Task requirements: From the top of the records below down to the line containing "This screenshot has width=702, height=451.", reproduce every line exactly.

The input:
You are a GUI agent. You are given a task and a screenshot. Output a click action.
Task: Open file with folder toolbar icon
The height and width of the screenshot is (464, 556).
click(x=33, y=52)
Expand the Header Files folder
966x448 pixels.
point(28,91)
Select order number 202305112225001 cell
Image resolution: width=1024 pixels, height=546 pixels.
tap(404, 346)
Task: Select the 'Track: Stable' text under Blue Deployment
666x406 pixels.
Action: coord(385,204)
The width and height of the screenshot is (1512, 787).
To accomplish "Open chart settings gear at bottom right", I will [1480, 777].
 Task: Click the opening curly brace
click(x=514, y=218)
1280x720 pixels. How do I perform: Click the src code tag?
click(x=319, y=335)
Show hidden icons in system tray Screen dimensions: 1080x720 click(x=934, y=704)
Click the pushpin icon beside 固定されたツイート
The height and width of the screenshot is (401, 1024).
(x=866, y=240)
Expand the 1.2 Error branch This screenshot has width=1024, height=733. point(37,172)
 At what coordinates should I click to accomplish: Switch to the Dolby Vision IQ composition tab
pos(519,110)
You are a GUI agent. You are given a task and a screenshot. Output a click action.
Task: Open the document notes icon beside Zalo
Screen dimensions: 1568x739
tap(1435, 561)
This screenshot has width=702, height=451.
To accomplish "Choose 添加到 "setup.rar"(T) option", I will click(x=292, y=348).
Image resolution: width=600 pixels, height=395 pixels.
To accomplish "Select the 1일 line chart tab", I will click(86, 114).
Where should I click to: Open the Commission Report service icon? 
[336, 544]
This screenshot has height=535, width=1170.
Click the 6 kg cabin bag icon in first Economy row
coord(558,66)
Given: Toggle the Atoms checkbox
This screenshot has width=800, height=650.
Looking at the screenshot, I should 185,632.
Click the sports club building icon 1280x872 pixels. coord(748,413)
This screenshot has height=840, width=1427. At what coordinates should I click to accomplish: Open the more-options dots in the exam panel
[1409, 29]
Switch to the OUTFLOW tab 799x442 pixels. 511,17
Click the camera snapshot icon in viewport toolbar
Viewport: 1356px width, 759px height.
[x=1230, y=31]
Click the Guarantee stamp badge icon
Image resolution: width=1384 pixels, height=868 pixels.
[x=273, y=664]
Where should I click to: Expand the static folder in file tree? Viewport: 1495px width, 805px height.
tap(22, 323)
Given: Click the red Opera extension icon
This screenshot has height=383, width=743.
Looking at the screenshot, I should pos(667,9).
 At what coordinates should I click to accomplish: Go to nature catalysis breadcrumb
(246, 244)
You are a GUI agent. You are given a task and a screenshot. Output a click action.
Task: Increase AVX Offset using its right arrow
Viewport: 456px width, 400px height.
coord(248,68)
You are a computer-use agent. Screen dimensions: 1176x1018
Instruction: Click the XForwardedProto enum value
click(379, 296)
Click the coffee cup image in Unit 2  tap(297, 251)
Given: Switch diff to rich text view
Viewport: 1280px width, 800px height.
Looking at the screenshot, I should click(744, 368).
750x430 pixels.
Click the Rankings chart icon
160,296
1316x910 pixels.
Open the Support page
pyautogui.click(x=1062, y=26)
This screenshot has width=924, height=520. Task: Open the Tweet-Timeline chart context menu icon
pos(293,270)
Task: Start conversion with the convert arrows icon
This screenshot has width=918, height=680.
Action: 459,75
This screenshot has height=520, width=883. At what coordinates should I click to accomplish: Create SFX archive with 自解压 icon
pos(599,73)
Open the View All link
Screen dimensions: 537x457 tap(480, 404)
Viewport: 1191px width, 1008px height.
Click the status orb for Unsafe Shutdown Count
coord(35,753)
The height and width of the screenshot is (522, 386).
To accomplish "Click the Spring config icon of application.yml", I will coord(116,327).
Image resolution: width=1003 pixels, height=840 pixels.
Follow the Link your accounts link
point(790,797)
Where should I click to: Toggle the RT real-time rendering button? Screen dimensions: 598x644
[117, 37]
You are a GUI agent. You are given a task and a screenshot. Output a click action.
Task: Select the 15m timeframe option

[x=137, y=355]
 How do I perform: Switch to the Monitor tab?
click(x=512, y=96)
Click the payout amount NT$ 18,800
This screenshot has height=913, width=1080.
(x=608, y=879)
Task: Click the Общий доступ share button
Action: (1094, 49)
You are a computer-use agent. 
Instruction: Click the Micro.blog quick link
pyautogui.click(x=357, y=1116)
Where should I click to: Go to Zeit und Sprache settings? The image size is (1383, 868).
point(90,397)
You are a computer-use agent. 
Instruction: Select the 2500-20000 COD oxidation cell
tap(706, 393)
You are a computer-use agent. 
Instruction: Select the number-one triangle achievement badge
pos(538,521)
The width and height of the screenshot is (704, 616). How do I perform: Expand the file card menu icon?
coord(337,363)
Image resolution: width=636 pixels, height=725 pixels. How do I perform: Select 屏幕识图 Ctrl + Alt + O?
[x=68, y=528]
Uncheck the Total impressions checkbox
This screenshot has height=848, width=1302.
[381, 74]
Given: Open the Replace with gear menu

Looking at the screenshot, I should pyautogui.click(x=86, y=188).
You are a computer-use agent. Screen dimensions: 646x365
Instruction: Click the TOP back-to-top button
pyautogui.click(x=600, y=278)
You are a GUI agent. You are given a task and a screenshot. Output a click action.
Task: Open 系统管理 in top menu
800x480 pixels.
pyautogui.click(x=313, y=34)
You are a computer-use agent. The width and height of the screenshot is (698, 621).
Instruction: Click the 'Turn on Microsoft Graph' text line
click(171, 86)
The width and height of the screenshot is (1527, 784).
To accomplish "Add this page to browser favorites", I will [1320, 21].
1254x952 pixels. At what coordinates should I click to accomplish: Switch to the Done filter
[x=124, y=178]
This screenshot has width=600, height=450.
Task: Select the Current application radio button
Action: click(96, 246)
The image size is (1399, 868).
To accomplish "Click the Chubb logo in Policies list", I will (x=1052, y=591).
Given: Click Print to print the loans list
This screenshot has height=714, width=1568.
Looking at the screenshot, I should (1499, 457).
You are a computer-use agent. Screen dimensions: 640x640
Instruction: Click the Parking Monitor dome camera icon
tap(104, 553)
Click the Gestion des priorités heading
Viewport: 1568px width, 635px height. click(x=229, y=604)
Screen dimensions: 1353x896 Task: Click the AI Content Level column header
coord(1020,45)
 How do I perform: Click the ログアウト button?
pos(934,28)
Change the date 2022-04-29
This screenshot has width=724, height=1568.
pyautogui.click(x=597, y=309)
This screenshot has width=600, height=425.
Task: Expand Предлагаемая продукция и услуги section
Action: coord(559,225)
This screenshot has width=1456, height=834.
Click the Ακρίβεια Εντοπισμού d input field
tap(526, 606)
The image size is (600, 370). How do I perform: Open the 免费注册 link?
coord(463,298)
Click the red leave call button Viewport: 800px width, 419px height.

Response below:
You are a GUI agent. You are given a task and a screenshot. Output a click action.
Task: Open file with folder toolbar icon
The height and width of the screenshot is (464, 556).
click(x=33, y=52)
Expand the Header Files folder
966x448 pixels.
point(28,91)
Select order number 202305112225001 cell
Image resolution: width=1024 pixels, height=546 pixels.
tap(404, 346)
Task: Select the 'Track: Stable' text under Blue Deployment
666x406 pixels.
Action: coord(385,204)
The width and height of the screenshot is (1512, 787).
To accomplish "Open chart settings gear at bottom right", I will [1480, 777].
 Task: Click the opening curly brace
click(x=514, y=218)
1280x720 pixels. How do I perform: Click the src code tag?
click(x=319, y=335)
Show hidden icons in system tray Screen dimensions: 1080x720 click(x=934, y=704)
Click the pushpin icon beside 固定されたツイート
The height and width of the screenshot is (401, 1024).
(x=866, y=240)
Expand the 1.2 Error branch This screenshot has width=1024, height=733. point(37,172)
 At what coordinates should I click to accomplish: Switch to the Dolby Vision IQ composition tab
pos(519,110)
You are a GUI agent. You are given a task and a screenshot. Output a click action.
Task: Open the document notes icon beside Zalo
Screen dimensions: 1568x739
tap(1435, 561)
This screenshot has width=702, height=451.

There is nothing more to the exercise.